1. Provide a link to your final video output. Your pipeline should perform reasonably well on the entire project video (wobbly lines are ok but no catastrophic failures that would cause the car to drive off the road!).

The video pipeline in cell 25 simply runs the image pipeline (process_image()) in sequence by feeding one image at a time. Here is the video link for my first submission. Here is the video link for my second submission.

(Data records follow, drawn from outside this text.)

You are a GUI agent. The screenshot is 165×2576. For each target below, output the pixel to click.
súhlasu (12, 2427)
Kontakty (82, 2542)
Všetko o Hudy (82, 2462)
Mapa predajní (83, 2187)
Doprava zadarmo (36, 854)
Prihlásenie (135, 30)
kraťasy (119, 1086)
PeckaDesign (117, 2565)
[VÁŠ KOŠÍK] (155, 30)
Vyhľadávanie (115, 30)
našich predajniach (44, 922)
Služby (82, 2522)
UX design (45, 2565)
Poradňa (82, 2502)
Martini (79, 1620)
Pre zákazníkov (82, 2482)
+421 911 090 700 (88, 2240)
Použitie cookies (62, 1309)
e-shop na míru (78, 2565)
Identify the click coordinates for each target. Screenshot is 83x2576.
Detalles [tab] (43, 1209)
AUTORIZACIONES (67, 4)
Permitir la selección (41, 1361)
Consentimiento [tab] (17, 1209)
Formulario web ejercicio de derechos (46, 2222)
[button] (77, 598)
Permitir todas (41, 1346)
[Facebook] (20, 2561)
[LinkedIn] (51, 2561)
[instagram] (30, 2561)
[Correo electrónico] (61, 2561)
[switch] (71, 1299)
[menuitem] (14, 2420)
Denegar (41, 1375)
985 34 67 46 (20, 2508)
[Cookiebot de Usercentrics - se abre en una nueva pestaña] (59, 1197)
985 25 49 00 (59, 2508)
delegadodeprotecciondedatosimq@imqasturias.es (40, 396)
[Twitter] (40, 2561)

I've made the following changes to make the polynomials track the lines more accurately:

  1. In my previous submission the threshold filter was not doing a good job when there was shade and sudden changes in light. In my current version, I use a combination of six thresholds (in cell 8) which does well in both normal light as well as under shade making my line detection more accurate
  2. In the previous implementation I did not have any smoothing of coefficients. In this version, I smooth (average) coefficients (in cell 18) across five most recent good lines/polynomials. If I do not detect a good line I use the previous polynomial

Discussion

1. Briefly discuss any problems / issues you faced in your implementation of this project. Where will your pipeline likely fail? What could you do to make it more robust?

My algorithm (in cell 18) for finding polynomials is as follows:

  1. Use the sliding window approach to find the initial polynomial for the first frame
  2. From the second frame onwards I use a targeted search to find subsequent polynomials
  3. However if for five continuous video frames the polynomials do not satisfy the sanity check, I go back to step one and start looking for a new polynomial with the sliding window approach

The sanity check (in cell 12 of the notebook) simply checks to see if the lane lines are roughly parallel. This uses another function called lane_width() (in cell 15) to calculate the width of the lane.

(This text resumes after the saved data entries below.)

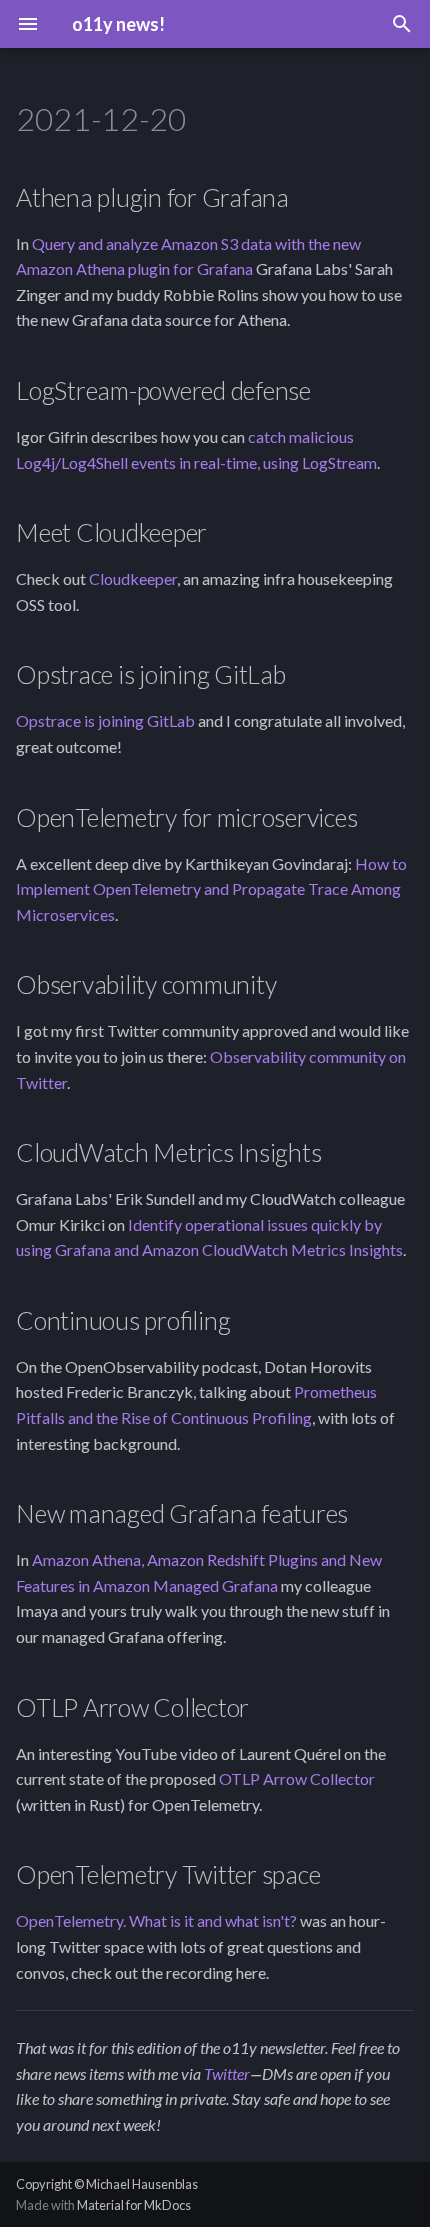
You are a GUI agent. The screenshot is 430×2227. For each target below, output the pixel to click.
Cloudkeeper (133, 578)
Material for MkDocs (134, 2205)
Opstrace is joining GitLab (105, 720)
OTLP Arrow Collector (297, 1778)
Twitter (227, 2073)
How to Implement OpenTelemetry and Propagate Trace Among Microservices (211, 889)
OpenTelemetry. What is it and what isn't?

This simple approach works for the assignment video -- project_video. However, this does not do a good job for the challenge video as this video has newly laid asphalt on the road and my algorithm confuses the edge of the newly laid asphalt as a lane. This needs to be fixed at the histogram stage by accounting for reasonable width of the road.

My overall impression is lane detection with computer vision is fairly straightforward and predictable (unlike DNNs), but to make it work for every road condition will become exhausting. A combination of computer vision and DNN might be an approach to take.